- Arrested: 15 May 2005; 20 years ago Pakistan Pakistani security officials
- Released: 6 January 2006; 19 years ago
- Citizenship: United Kingdom
- Detained at: Pakistan
- Status: Reports torture in Pakistani custody, before he was released without charge

= Zeeshan Anis Siddiqui =

Pakistani security official

Zeeshan Siddiqui is a citizen of the United Kingdom, who was apprehended in Pakistan after he fell under suspicion of being associated with terrorism.
Prior to his travel to Pakistan Zeeshan worked for London's Underground—its rapid transit system.

==Pakistani capture==
Zeeshan was apprehended by Pakistani security officials on 15 May 2005.
According to the Daily Times he was arrested when he went to a police station in Peshawar to report the loss of his passport.
Zeeshan reports he was tortured by Pakistani security officials, with the knowledge of British security officials.
Much of the questioning he underwent was to explore any ties he may have had with British citizens who set off four suicide bombs on the London transit system on 7 July 2005 — about two months after his apprehension.

Zeeshan wasn't charged with any terrorism related offenses.
He was charged with not having valid travel documents.
These charges were dropped in December 2005 and he was released in January 2006.
A Pakistani judge ruled that he should receive corneal surgery, because his beatings had damaged his eyesight.

==Return to the United Kingdom==
Zeeshan was deported from Pakistan to the United Kingdom when he was released from Pakistani custody on 6 January 2006.
Following his return to the United Kingdom, in May 2006, Zeeshan was put under a control order, which restricted his travel, and required him to regularly report in to his local police.
His name was originally unpublished.

According to the BBC,
following his return he took "a customer service job with a firm with links to Euro-Disney resort in Paris".
He sought an amendment to the control order's travel restrictions, because his new job would require training in Paris.
When he didn't comply with the terms of his control order he was confined to a mental institution, while waiting for a hearing.
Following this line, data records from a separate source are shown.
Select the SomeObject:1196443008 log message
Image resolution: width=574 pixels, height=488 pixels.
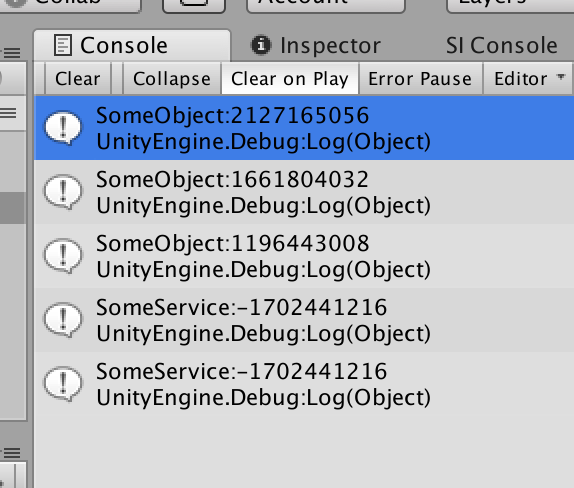pyautogui.click(x=304, y=256)
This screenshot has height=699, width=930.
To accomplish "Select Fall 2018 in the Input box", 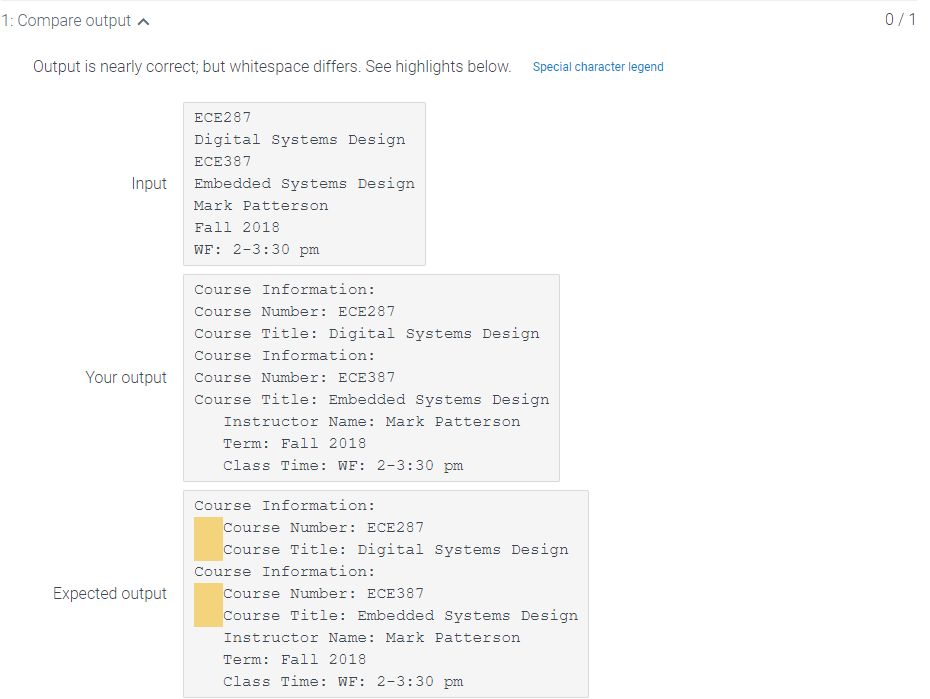I will pos(238,227).
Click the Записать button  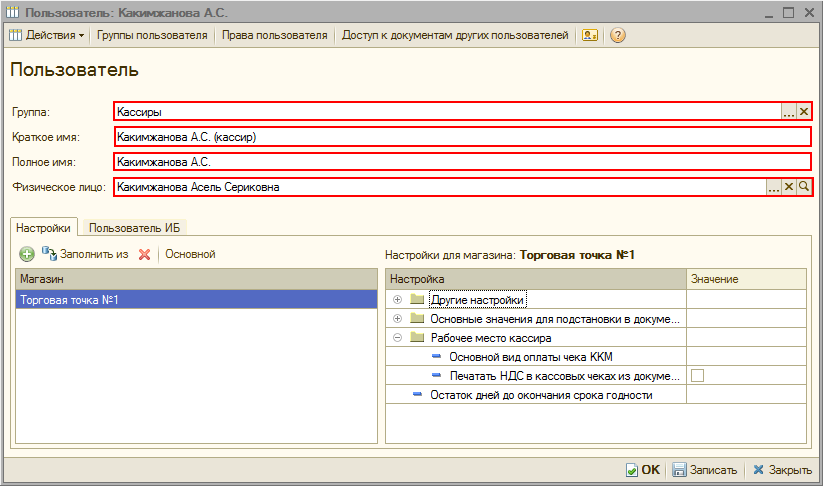[x=705, y=470]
The BBC reported that he entered the mental institution because he started to experience hallucinations and flashbacks, related to his torture.

When the control order was first imposed the press was proscribed from publishing his name, and he was identified only as "AD". The BBC won the right to publish his name and excerpts from his diaries.

==Alleged jihadist associates and alleged jihadist activities==
Counter-terrorism official have asserted they are concerned that Zeeshan is an acquaintance of Mohammad Sidique Khan and Omar Khyam.
Mohammad Sidique Khan was the oldest of four suicide bombers who exploded bombs on London's underground on 7 July 2005.
Omar Khyam was charged with leading another faile bomb plot.
Counter-terrorism officials allege that he attended a military training camp with the two men.

Counter-terrorism officials allege that he met Abd Al Hadi al-Iraqi, a senior Al Qaida leader.

Zeeshan acknowledges traveling to Pakistan in 2003, but asserts that it was spiritual reasons, and claims he only participated in humanitarian work there.